Habitat’s Women Build program partners with Skanska USA to build new, affordable homes  

Wielding skill saws and power drills, members of Skanska USA’s Women’s Network recently teamed up with volunteers and homebuyers at Habitat for Humanity Portland Region for a Women Build event in Southeast Portland. 

The partnership brings together Skanska’s commitment to support the professional development of women in the construction trades, and Habitat’s Women Build program to create space for women and girls from all backgrounds to learn, build, and lead. It’s a shared commitment that wasn’t dampened by the falling snow, as the team worked on the 40-home community along Southeast Foster Road.  

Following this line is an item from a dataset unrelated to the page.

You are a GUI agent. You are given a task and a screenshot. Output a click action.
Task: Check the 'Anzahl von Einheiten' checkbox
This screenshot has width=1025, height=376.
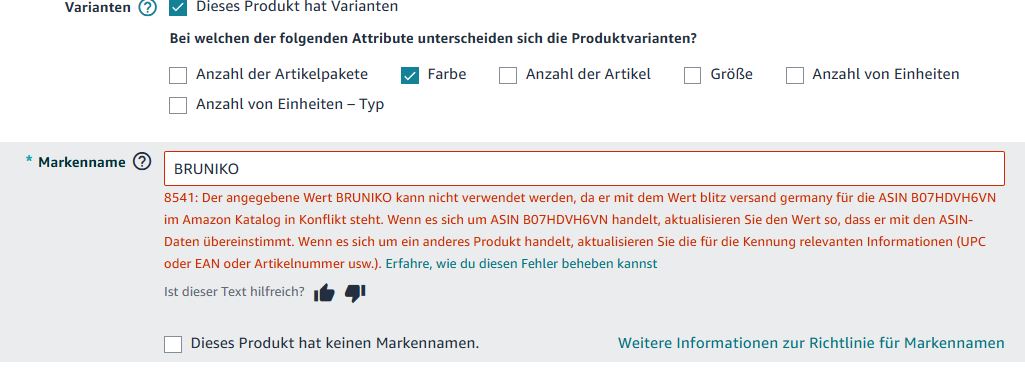795,75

“I love working here and working in construction, because I know that even though I’m just a tiny part of the big picture, at the end of the day we’re building things that are going to positively impact society and people,” said Brooke Gemmell, an emerging technology project manager with Skanska. Gemmell said she chose her career because she was always drawn to the built environment and its connection with society.  

“Structures bring people together, fostering community, connection, learning, and growth,” Gemmell said. “And the places that we live are the places that we get to build at Skanska.” 

According to the Bureau of Labor Statistics, women comprise about 14 percent of all construction workers, a figure that has been on the rise for the past six years. The U.S. Secretary of Commerce recently announced the Million Women in Construction initiative that aims to double the number of women in construction — from 1 million to 2 million — over the next 10 years.  

To attract and support greater equity in the industry, Skanska’s Women’s Network, or SWN, offers networking, mentoring, and retention opportunities.  

“From a personal standpoint, I am grateful to work for a company that creates space for everyone to be their authentic selves at work,” said Shari Chin, a project engineer with Skanska and Portland SWN co-chair. “With this said, a part of being our authentic selves is having our voices heard within the company. Women Build is helping us achieve two of our 2023 SWN Portland goals: amplifying women’s voices and modeling gender diversity at Skanska for current and future generations to come. By inviting all employees to participate in Skanska Women’s Network and Women Build, we are hoping to be an example of what gender equity looks like within the construction industry and to empower others to model diversity within their organizations as well.” 

Chin said that Skanska has embraced a movement to encourage more people of varying backgrounds, including women, to engage in building structures that support the community, including schools, hospitals, innovative facilities, and other buildings that make up the built environment. “So, it’s important to have participation from diverse stakeholders who look like the people that make up these different communities,” Chin said. 

Skanska was recently awarded the contract for a major renovation and expansion of the Portland International Airport, which serves millions of passengers each year. 

Habitat for Humanity’s Women Build program hosts quarterly build site events where women can come together to learn, build, and lead in a supportive and empowering environment. The Women Build program actively welcomes and supports all those who self-identify as women including women of color, trans women, and other woman-aligned groups.  

One-third of Oregon’s single working mothers and their children live below the poverty line. Women – particularly women of color and transgender women – face disproportionate access to crucial resources, which can affect their ability to find a decent place to live. 

Nearly 40% of Habitat homeowners are single mothers, who help build and then purchase an affordable home through Habitat, achieving stability and self-reliance for themselves and their family. Through build site experiences and educational programming, Women Build encourages volunteers and financial supporters to challenge stereotypes, fight all forms of inequality, and advocate for themselves and each other.  

“Groups and events like this are a good resource and a good way to get connected with people on a personal level,” said Marie Roza, emerging technology engineer and co-chair of SWN. 

The Skanska Women Build with Habitat heralds in March as Women’s History Month, with March 8 recognized worldwide as International Women’s Day. This year, the international theme is “Embrace Equity.” 

Monet Kunz, a project engineer with Skanska, said she knew there weren’t a lot of women in engineering when she got started, and finds it inspiring to see other women in the same field she chose for herself. 

“Every day, I have so many people that I know who are women and are doing what I do,” Kunz said. “I think it definitely helps seeing other women in my same role and at other job sites excelling and managing their crews — and just feeling like they belong.”